[DATASET Boundary: Start]

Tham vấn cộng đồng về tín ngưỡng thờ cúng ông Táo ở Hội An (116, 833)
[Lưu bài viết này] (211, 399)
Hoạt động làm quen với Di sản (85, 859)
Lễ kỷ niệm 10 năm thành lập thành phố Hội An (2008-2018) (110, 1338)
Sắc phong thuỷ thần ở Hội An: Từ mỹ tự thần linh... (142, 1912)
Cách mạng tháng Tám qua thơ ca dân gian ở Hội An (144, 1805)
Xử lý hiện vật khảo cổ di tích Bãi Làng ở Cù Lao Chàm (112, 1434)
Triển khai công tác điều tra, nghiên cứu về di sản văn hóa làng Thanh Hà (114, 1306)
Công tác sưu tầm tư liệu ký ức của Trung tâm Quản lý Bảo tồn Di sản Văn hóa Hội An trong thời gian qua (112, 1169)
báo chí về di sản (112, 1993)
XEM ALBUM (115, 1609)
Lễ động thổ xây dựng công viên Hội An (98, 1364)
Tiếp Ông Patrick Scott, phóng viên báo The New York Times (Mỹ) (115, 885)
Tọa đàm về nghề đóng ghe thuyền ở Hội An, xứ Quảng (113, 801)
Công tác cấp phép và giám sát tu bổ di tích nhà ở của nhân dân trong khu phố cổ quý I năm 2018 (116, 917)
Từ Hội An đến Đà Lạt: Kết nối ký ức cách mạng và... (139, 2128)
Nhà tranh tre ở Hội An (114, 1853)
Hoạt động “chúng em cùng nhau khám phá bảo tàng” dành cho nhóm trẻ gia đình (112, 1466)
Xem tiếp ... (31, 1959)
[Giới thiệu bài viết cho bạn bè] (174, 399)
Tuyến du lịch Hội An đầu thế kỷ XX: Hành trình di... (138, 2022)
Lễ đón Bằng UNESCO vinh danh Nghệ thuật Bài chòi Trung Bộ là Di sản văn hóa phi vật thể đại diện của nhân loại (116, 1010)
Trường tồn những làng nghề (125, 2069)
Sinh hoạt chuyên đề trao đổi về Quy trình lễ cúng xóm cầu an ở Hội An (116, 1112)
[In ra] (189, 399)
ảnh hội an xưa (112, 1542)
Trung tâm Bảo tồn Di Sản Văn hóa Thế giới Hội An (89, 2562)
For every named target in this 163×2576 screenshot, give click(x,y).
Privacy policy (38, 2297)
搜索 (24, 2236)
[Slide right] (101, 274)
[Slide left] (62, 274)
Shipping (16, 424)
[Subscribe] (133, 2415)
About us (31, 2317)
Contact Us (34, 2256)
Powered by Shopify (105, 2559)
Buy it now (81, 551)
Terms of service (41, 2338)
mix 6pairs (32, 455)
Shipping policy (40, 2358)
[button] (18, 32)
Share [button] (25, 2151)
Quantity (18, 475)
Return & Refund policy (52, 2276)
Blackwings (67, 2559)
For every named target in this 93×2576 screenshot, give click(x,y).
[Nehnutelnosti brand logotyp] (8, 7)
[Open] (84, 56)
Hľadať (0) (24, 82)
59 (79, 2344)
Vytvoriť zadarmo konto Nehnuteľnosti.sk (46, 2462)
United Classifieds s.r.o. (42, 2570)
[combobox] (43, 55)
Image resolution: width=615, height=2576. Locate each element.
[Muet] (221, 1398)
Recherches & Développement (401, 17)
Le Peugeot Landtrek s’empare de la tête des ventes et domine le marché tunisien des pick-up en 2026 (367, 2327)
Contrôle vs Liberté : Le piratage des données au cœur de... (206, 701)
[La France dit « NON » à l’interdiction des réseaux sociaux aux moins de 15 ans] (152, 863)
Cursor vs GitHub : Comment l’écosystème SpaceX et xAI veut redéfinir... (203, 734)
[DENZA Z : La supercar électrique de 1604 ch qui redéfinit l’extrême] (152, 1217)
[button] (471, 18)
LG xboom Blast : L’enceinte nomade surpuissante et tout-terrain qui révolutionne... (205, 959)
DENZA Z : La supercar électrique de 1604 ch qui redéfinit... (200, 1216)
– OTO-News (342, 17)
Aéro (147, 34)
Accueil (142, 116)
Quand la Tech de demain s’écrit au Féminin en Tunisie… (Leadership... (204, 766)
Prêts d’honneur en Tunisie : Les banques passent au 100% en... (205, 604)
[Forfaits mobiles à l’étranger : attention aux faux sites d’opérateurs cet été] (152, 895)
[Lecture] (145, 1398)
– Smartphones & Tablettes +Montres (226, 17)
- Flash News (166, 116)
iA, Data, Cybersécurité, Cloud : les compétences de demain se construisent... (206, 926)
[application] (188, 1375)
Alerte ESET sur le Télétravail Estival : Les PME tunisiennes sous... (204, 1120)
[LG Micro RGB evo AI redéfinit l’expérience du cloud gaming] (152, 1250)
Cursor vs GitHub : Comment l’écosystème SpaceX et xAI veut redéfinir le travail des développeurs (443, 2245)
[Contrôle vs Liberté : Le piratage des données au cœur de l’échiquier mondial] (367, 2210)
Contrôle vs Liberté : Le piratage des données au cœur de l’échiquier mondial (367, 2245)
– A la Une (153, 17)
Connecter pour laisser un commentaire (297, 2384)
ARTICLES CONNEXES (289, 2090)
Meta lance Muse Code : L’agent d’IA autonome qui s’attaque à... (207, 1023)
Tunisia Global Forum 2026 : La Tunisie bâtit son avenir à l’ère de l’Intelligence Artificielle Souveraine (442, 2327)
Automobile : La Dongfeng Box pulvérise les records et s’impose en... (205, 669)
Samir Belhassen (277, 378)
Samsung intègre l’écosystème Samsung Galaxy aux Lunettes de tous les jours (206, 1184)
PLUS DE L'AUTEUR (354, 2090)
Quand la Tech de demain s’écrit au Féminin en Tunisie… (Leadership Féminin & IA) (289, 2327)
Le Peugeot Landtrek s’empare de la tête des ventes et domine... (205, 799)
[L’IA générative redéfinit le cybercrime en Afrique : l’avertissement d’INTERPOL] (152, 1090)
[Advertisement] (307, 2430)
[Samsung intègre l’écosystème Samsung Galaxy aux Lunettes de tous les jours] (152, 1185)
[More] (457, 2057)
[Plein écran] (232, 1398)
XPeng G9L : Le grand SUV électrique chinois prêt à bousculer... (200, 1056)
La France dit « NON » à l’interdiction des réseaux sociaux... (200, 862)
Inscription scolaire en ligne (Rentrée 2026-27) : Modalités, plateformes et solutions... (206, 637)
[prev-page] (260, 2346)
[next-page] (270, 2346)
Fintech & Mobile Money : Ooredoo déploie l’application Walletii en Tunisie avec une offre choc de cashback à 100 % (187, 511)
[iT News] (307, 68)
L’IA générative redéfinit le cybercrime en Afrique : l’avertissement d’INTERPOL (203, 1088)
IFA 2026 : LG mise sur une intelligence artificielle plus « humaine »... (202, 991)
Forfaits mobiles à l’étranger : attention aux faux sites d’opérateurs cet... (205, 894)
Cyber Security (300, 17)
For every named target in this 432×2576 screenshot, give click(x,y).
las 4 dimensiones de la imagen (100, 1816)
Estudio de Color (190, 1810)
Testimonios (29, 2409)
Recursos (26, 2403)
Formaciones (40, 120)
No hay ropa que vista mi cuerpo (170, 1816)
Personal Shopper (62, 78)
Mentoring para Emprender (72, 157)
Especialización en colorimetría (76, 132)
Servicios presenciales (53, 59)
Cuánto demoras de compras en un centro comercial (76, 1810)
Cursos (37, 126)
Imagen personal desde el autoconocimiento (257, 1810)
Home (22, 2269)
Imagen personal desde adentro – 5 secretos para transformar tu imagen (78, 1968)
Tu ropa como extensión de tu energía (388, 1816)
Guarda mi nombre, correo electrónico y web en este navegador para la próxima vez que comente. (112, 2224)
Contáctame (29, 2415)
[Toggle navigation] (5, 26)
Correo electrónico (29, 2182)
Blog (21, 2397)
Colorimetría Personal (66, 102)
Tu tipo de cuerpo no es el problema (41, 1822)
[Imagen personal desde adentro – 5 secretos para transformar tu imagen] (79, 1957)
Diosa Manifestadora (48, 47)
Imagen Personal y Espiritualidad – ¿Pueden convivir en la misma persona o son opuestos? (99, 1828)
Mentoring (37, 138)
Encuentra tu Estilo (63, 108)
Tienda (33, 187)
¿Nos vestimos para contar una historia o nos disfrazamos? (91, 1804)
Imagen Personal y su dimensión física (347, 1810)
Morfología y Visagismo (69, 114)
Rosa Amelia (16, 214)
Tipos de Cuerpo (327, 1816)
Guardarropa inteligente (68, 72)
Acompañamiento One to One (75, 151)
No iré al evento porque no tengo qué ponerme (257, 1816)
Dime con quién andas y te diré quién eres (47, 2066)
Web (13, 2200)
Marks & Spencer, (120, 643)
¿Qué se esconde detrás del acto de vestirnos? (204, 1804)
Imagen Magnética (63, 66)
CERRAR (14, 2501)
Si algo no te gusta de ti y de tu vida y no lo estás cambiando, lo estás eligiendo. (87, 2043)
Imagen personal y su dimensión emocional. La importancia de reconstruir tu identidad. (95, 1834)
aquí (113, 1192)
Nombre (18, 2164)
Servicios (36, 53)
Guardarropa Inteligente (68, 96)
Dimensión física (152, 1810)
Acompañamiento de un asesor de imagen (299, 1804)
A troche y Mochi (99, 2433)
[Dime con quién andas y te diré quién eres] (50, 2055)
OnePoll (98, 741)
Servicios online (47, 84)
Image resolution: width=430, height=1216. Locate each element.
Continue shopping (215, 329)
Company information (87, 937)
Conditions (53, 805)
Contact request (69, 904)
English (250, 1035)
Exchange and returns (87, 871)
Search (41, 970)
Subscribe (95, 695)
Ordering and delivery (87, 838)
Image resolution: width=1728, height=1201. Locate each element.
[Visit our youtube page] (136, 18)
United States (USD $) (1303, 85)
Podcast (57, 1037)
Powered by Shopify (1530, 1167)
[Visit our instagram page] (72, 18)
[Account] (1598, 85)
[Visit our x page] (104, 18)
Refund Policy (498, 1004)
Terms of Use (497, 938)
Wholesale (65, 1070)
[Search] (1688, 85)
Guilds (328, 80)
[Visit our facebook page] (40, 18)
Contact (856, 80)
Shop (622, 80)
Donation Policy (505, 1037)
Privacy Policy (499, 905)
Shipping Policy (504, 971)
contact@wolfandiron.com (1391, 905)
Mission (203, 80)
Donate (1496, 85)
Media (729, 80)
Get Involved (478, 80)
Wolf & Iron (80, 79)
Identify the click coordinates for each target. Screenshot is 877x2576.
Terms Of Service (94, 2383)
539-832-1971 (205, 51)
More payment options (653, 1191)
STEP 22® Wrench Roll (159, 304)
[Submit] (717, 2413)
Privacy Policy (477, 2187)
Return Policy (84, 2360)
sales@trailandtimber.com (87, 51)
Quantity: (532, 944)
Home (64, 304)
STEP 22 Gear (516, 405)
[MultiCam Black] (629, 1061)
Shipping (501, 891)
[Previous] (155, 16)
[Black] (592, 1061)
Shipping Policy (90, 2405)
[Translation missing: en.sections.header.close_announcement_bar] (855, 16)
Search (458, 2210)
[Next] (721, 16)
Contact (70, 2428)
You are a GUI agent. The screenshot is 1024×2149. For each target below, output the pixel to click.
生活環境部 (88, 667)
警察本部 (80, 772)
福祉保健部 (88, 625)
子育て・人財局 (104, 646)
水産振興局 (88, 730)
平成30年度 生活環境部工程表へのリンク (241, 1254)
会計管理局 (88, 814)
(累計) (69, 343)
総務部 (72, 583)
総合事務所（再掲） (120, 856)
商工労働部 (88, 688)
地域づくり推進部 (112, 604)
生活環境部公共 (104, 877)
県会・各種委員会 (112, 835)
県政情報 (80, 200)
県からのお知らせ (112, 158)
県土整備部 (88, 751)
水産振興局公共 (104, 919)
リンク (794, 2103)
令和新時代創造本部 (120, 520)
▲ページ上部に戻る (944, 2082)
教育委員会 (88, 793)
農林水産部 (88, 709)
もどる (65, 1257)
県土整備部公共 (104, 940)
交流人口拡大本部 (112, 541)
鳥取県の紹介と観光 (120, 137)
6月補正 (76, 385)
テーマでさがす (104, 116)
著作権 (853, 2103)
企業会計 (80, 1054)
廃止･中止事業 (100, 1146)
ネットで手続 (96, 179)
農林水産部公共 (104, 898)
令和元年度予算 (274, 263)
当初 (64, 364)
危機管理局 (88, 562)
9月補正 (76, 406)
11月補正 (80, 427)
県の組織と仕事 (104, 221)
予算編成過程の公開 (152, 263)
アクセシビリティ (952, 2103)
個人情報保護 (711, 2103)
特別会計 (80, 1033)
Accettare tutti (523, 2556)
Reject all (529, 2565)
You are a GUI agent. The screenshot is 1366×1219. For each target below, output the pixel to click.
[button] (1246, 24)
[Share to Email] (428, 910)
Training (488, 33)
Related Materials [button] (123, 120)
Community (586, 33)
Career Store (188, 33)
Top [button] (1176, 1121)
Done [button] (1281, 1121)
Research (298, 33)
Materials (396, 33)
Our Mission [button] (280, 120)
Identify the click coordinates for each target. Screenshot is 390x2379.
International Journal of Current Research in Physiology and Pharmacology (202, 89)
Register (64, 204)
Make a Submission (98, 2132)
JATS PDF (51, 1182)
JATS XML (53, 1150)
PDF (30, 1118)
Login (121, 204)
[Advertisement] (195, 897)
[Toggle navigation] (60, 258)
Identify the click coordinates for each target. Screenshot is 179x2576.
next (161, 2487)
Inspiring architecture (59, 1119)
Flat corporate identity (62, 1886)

[DATASET Boundary: End]

WHAT IS NEEDED
Look above for the line with "[Account] (1598, 85)" and the line with "539-832-1971 (205, 51)". Write out those two lines and all the lines between them, exactly, and no others.

TASK RESULT
[Account] (1598, 85)
[Visit our x page] (104, 18)
Refund Policy (498, 1004)
Terms of Use (497, 938)
Wholesale (65, 1070)
[Search] (1688, 85)
Guilds (328, 80)
[Visit our facebook page] (40, 18)
Contact (856, 80)
Shop (622, 80)
Donation Policy (505, 1037)
Privacy Policy (499, 905)
Shipping Policy (504, 971)
contact@wolfandiron.com (1391, 905)
Mission (203, 80)
Donate (1496, 85)
Media (729, 80)
Get Involved (478, 80)
Wolf & Iron (80, 79)
Identify the click coordinates for each target. Screenshot is 877x2576.
Terms Of Service (94, 2383)
539-832-1971 (205, 51)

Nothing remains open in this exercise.